Most of all, we wanted to give dogs credit. They have developed their own unique genius that is unparalleled by any other animal on the planet. Finding out how dogs got their smarts has been a fascinating journey, one that we want to share. We hope both ends of the leash will benefit from what we’ve discovered.

Q. This was a collaboration between two scientists who happen to be husband and wife — how did you complement one another?

Brian’s strength is definitely the science, while Vanessa’s is writing about the science in an entertaining manner. Our editor did not know how a married couple could write a book together (and whether we would survive). Jimmy and Rosalynn Carter famously said writing a book together almost ruined their marriage. The biggest conflict we had was Brian’s love for superfluous adjectives and Vanessa’s delight in deleting large sections of Brian’s work.

We tried sitting together and writing, but that didn’t work. Eventually we came to an arrangement where even though we were both using the same computer and working on the same chapters, we were never at the computer at the same time, and we would email the versions back and forth. As to if we would do it again? Ask us in five years.

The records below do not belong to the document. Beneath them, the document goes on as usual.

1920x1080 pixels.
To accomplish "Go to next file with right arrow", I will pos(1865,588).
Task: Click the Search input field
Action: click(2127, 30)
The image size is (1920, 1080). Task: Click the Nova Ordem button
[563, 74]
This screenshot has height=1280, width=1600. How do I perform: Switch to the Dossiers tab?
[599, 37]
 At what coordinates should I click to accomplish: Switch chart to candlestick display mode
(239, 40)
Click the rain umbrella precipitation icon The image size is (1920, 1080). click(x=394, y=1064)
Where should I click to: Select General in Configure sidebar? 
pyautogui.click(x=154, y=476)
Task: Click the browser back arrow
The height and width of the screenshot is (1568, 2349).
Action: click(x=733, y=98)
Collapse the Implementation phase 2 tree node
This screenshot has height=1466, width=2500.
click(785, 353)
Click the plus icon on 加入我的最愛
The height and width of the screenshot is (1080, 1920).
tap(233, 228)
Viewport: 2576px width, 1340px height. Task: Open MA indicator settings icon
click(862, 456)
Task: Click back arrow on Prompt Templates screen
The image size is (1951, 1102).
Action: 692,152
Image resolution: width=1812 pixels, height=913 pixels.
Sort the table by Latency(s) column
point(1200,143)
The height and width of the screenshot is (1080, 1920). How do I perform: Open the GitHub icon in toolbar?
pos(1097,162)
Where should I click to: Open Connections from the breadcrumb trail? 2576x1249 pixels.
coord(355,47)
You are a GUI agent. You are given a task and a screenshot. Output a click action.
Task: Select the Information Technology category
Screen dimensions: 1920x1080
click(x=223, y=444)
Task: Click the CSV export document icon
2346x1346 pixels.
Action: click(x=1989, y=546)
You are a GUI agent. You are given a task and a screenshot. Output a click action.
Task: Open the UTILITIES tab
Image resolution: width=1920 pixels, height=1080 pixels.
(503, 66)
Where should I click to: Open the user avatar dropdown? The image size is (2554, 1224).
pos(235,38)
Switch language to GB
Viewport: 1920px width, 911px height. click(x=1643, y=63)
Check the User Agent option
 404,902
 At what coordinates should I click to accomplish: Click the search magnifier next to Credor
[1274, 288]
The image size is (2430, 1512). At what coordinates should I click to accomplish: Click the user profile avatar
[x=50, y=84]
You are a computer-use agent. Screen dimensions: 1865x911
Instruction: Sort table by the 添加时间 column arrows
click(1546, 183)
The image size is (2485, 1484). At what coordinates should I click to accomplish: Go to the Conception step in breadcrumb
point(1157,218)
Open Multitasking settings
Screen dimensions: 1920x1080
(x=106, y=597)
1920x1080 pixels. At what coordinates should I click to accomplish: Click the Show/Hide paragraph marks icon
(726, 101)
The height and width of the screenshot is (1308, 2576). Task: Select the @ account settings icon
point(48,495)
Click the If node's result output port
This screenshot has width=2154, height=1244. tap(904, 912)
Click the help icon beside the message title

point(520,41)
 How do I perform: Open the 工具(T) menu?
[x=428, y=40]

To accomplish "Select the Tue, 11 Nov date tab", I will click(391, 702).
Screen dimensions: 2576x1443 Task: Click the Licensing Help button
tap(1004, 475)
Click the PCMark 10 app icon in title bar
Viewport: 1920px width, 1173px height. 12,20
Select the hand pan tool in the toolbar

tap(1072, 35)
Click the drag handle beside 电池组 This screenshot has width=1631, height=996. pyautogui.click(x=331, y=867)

Q.  What one finding from your book surprised each of you the most?

Brian: While we are occasionally advised to be the ‘top dog’ and dominate our dogs in order to win respect and obedience, it seems that dogs don’t follow a leader who acts like the big bad wolf. While some feral dog groups (dogs who live without human interference) have a dominance hierarchy that predicts priority to resources such as food and mating partners, this hierarchy is not as strict as in wolves. In feral dogs, the pack does not follow the most dominant dog, instead they follow the dog with the most friends.

Vanessa: It’s a battle that’s been raging since Garfield first pushed Odie off a counter top – how could dogs possibly be smarter than superior felines? Crafty as cats may be, they have yet to out- compete a dog in a cognitive experiment. As one example, a dog or a cat watched while an experimenter hid a reward in one of four boxes. Dogs remembered where the food was for four times longer than cats. But dog owners shouldn’t be too smug. Dogs were outsmarted on a similar memory problem by rats.


Our family dog, Missy, the newest recruit for Dognition.

Q.     What do you hope happens as a result of your book’s publication?

One of the most important things we hope people take away is that their dog is cognitive. This means they aren’t mindless learning machines, or slaves to our every whim. Dogs have the ability to flexibly and spontaneously make inferences, something far more impressive than a trained trick. Some people might get frustrated with their dog’s disobedience. We hope after reading our book, that they might realize that sometimes it is because their dog is too smart, not too stupid to obey them.

Also, we hope they take away that there is not just one type of intelligence. We hope that people will be motivated to find their dog’s unique intelligence, and perhaps their own unique intelligence. What is true for dogs should be true for people too.  Most of all, people should know that is their dog is a genius!